In a large bowl, whisk together the canola oil and sugar until you have a crumbly, combined mixture. Add in the egg whites, vanilla extract, and almond extract, and stir until you have a smooth mixture.
Add in the flour mixture and the buttermilk mixture in alternating additions, beginning and ending with the flour mixture, and mix until smooth. Smooth the batter out into your prepared cake pans, and bake for 30 minutes, or until a cake tester comes out clean. Cool the cakes completely before frosting.
For the frosting:
In a small saucepan, stir together the flour, milk, and vanilla extract. Heat over medium heat, stirring frequently with a whisk, until it is thickened. It will be a very thick paste. Cool this mixture completely before continuing.
In a large bowl, beat together the butter, sugar, and salt for about 8-10 minutes. The mixture will become pale and fluffy. Beat in the cooled flour mixture, and beat for several minutes until you have a fluffy, smooth frosting.
Frost and layer cake as desired, and slice and serve! You deserve it!

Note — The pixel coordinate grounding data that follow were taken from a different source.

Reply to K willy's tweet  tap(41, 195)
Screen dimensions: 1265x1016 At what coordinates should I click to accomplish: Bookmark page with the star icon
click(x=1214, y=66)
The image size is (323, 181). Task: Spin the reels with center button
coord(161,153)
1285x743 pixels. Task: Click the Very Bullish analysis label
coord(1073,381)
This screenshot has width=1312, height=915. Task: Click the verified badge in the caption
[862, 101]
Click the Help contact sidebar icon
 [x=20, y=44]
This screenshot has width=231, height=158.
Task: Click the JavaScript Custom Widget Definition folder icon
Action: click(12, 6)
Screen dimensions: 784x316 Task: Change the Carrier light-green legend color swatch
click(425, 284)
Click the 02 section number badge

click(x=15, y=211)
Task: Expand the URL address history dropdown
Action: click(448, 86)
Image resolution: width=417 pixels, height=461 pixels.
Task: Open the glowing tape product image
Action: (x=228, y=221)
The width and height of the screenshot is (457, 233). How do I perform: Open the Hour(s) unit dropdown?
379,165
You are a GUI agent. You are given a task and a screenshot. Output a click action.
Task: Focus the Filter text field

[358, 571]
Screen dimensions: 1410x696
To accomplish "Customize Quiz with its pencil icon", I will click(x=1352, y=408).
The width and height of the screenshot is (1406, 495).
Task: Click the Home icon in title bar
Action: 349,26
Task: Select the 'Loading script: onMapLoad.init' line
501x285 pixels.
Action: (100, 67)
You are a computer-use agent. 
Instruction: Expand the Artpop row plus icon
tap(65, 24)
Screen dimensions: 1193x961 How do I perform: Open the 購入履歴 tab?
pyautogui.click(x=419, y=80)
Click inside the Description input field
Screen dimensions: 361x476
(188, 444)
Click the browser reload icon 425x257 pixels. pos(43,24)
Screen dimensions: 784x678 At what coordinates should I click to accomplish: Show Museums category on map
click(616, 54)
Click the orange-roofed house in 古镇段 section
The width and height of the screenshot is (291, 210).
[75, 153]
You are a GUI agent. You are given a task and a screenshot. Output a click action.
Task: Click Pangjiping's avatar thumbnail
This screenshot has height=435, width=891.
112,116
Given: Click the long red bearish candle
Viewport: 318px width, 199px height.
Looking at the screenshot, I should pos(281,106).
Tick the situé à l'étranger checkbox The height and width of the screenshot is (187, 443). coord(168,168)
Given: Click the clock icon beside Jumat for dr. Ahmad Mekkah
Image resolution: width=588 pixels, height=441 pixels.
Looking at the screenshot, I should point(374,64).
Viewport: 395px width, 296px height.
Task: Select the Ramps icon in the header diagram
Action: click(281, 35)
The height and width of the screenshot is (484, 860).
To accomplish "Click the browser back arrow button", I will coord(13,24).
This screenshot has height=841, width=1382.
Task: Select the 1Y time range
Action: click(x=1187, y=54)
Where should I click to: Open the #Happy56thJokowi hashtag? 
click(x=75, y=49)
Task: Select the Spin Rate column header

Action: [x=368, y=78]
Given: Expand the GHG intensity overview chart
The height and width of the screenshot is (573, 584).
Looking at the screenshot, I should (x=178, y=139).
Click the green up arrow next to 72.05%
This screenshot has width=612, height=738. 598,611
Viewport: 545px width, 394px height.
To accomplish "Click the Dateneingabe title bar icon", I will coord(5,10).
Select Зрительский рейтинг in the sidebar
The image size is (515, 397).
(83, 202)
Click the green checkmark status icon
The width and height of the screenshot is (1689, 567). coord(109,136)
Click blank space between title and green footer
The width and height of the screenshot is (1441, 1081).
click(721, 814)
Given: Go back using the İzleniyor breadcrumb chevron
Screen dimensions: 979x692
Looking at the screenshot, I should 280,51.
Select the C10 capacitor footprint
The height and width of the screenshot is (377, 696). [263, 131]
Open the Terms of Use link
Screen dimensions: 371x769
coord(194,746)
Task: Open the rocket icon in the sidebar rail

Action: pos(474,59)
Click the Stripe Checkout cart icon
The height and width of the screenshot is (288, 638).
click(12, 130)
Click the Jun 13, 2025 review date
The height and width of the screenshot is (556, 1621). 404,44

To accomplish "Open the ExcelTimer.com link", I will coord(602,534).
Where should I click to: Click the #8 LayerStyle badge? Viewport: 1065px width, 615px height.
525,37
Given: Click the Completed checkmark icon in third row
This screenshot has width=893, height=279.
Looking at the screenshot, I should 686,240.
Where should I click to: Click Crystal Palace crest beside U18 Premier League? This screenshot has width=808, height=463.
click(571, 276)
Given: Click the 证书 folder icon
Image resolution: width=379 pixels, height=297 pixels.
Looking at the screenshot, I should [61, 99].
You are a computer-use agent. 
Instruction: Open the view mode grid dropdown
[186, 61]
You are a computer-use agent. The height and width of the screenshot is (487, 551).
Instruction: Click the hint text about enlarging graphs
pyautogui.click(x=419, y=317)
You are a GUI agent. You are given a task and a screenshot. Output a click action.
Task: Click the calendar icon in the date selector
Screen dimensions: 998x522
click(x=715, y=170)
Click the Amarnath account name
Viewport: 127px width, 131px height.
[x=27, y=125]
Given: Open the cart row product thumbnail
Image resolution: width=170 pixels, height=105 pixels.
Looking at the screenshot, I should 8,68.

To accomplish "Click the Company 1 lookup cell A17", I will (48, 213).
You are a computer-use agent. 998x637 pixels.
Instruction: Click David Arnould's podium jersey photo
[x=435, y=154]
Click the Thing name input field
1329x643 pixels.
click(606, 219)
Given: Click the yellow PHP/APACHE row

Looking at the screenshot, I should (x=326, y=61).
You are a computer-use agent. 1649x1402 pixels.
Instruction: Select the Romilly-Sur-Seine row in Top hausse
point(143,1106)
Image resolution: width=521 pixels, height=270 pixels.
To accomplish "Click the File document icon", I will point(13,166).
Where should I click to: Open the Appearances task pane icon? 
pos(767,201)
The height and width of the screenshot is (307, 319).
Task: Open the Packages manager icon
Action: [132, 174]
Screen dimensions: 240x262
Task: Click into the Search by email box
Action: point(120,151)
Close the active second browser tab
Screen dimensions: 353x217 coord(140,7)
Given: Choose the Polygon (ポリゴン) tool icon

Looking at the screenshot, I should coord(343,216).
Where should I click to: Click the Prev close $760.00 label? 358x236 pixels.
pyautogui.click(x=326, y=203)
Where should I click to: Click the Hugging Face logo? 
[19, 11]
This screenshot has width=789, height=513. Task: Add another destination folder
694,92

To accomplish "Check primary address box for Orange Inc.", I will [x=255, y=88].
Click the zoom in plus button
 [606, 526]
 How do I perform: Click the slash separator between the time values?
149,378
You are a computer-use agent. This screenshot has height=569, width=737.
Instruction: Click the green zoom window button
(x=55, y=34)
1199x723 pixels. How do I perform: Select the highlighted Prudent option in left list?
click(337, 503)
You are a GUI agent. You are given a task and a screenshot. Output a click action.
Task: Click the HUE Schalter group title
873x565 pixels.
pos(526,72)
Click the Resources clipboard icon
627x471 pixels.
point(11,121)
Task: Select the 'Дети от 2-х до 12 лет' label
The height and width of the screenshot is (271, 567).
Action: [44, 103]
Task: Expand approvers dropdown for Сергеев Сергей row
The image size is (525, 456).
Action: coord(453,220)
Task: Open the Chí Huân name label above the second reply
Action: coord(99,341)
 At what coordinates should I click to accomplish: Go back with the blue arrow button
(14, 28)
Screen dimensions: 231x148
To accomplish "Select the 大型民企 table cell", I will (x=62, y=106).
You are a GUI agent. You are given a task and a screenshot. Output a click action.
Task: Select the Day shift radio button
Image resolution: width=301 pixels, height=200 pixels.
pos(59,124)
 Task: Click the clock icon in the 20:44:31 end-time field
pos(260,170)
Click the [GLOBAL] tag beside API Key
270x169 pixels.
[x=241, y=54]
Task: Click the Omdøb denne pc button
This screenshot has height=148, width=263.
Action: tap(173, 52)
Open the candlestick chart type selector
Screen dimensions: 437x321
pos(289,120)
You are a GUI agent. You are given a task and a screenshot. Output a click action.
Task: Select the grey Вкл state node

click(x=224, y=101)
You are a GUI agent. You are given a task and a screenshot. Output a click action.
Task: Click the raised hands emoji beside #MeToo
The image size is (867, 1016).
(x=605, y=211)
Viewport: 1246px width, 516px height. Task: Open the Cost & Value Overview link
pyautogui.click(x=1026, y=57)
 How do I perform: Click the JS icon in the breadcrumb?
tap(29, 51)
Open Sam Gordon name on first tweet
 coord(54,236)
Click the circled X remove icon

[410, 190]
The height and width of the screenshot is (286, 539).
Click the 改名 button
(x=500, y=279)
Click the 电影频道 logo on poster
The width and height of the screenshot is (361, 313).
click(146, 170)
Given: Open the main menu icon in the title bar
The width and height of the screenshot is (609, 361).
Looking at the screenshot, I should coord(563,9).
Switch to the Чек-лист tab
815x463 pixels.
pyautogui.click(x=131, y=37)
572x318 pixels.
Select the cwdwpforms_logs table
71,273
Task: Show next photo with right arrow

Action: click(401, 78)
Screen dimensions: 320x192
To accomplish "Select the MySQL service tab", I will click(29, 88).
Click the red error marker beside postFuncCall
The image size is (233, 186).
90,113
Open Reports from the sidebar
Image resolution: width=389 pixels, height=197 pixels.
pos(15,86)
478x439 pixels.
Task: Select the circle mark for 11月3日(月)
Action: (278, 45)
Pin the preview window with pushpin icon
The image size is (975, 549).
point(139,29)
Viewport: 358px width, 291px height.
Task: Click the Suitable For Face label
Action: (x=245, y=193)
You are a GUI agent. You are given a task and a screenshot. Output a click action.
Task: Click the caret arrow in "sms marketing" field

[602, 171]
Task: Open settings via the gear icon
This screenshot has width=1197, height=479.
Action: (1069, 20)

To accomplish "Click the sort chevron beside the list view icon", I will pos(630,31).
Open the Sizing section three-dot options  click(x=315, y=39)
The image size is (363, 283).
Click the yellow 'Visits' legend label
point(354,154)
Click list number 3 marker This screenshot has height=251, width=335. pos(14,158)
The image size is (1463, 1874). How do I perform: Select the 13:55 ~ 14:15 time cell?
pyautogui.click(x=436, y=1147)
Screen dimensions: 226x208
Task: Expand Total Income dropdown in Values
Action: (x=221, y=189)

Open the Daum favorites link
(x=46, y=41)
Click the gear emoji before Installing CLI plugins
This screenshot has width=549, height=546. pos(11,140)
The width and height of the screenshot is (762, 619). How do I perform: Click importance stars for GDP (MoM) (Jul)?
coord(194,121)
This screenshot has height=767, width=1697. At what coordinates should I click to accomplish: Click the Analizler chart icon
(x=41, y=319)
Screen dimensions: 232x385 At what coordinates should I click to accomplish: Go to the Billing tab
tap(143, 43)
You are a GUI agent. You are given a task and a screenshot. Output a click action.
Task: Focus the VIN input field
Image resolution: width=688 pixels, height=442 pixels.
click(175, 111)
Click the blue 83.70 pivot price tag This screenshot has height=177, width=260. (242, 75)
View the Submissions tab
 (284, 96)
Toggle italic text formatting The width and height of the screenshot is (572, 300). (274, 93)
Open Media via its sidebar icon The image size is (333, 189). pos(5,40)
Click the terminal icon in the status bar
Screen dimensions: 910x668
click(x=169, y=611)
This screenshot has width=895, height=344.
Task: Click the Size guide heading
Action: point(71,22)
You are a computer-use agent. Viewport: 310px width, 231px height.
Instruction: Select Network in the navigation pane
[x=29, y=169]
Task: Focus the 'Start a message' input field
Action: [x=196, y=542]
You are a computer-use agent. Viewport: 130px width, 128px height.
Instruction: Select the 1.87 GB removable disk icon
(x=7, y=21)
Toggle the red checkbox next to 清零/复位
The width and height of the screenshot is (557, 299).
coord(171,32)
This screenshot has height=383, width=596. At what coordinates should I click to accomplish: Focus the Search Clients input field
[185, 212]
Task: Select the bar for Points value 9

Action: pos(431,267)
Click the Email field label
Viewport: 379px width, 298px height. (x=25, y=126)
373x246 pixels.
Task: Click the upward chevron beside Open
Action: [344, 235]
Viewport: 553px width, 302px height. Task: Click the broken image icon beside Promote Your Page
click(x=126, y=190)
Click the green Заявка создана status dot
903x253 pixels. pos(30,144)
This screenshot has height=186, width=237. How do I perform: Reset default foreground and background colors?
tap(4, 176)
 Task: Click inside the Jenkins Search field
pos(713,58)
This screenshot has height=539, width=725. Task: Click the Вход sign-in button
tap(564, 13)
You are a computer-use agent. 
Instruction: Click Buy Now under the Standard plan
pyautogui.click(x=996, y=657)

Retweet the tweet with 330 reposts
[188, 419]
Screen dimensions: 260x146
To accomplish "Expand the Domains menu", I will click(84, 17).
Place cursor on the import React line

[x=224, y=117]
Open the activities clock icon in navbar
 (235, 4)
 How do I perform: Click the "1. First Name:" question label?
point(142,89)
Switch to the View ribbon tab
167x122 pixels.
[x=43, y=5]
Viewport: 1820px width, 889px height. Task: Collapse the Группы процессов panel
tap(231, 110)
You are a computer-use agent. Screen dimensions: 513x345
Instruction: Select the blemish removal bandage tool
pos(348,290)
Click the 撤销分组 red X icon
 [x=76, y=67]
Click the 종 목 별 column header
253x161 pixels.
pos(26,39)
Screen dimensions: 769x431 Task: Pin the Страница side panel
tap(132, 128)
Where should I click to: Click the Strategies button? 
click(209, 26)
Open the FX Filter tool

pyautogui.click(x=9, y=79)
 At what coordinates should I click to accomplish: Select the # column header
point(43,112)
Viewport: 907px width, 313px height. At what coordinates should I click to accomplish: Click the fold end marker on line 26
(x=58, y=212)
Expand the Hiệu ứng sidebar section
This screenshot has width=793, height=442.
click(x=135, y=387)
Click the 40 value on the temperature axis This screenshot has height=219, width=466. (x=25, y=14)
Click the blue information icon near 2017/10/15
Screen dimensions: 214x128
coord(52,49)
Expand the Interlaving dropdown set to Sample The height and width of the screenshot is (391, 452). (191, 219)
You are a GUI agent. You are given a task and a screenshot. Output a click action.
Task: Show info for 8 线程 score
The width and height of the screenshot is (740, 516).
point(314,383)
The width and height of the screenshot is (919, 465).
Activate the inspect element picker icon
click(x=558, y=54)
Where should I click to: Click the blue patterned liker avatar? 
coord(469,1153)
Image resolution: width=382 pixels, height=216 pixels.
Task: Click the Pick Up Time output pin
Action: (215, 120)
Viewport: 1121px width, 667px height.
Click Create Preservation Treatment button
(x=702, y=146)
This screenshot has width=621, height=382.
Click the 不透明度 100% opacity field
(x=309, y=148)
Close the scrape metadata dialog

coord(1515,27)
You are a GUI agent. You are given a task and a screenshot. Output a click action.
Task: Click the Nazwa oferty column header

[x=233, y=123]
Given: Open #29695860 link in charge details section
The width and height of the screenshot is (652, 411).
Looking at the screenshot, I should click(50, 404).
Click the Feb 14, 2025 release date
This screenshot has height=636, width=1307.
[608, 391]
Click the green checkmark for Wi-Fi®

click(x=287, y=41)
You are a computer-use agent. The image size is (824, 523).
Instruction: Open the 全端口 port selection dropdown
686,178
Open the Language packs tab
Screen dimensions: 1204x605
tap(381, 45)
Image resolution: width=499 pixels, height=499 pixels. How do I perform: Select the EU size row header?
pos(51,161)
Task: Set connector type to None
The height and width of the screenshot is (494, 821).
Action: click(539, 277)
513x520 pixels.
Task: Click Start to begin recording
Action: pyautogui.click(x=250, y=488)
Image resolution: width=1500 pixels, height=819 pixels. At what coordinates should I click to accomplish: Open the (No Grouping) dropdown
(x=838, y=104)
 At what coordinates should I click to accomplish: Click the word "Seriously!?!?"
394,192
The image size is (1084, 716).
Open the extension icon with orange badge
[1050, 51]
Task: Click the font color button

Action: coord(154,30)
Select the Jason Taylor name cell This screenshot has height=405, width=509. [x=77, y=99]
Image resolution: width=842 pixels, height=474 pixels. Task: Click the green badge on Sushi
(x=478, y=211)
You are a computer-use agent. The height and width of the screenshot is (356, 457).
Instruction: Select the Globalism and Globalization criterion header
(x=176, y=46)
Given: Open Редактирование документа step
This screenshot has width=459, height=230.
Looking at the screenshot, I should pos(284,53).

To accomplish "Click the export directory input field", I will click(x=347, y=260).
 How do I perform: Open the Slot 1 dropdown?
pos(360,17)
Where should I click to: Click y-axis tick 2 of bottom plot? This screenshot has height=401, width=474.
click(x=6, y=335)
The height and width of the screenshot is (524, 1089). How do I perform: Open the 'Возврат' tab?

Hello and welcome! My name is Nicole, and Dough-eyed is a food blog for people who want to bake for their family and friends in high-altitude areas. Think of me as a friendly voice there with you in the kitchen, here to give you confidence when you’re baking, and to help you with the struggles of baking at high-altitude. Come back every week for new recipes, tips, and advice on high-altitude baking!
Why not cake flour?
I try to avoid cake flour most of the time just because it's more expensive and more difficult to come by. If you can reach a fluffy, soft, cake texture without cake flour, then I say go for it. This cake is a great example of that. Also, at high-altitude it can be a little tougher to work with cake flour (though not impossible by any means) so using AP flour offers some helpful additional structure!
Sandra Kenefick says
Hi…….can I use a Bundt pan for this white cake recipe?
Sandra Kenefick says
Hi……I live at 7200 feet in. Monument, Colorado.
What, if any adjustments would I have to make for this cake recipe? Also can I use a Bundt pan?
Hi there- it should work well to use a bundt pan for this. The volume of batter will translate well. The bake time will likely be longer, so you'll want to just keep an eye on it!